Reiserfs will soon become the first journaled file system to be bundled as part of the standard Linux kernel tree. What is a journaled file system, how does Reiserfs fit into that category, and why should you care that it's about to become part of the Linux core?

Let's start with a discussion of filesystems in general. If you are coming to Linux from a Windows or DOS environment, then you have been using filesystems already — you just haven't called them that. A filesystem can mean either a specific disk drive or partition, or it can mean, in a more general way, the internal format of how the data is organized on a mass storage device. For example, you have a root filesystem on your Linux machine and perhaps another filesystem for /home, and another for /opt, and so on. Each of these corresponds to a partition on a disk drive. Other directories that are undeneath these may not necessarily have their own disk partition, so they aren't filesystems.

On the other hand, we use the term "filesystem" to represent the particular way that the data is stored and how the operating system keeps track of it. Information such as the date of a file's creation and last modification, which user and group own it, what permissions are granted for reading and modifying the file, how large it is, and where it is located on the drive or partition, are all part of the responsibility of the filesystem. If the file itself is "data" then all these other items are "data about the data" and they are collectively called "metadata." So any filesystem must manage all the files and all of their metadata.

In Windows, the most common filesystems are File Allocation Table (FAT) and its newer flavors such as FAT32 and VFAT. FAT is a holdover from the dark ages of DOS and is very primitive internally.

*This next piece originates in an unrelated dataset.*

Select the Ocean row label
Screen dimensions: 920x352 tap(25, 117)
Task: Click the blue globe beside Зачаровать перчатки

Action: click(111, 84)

To be fair, it was created in the days of 8- and 16-bit computers and single-tasking operating systems, and it was as complex as the systems of the day could really support. Windows NT introduced a much more sophisticated filesystem called NTFS which is more reliable, faster, and capable of supporting extremely large drives and partitions. NTFS, by the way, is quite similar to its ancestor, the High Performance File System (HPFS) from IBM's OS/2 operating system.

FAT and its variants support essentially no user-level security, and they are extremely vulnerable to data corruption after a system crash. Given the poor reliability of Windows 95 and 98, the fact that their filesystems don't do a good job of recovering from crashes is a recipe for disaster! The problem isn't so much that the files may get corrupted, but rather that the metadata about those files can be corrupted.

Here's an example of how this happens: Suppose you have a word processing document, which you open in the application and to which you add some content. If the machine crashes before you save the file, you have lost all your changes but your original file will still be okay. If the machine crashes after you save the file, then you really haven't lost anything except the time it takes to reboot and reload the program. But what happens if the machine crashes during the exact moment when the disk is being written?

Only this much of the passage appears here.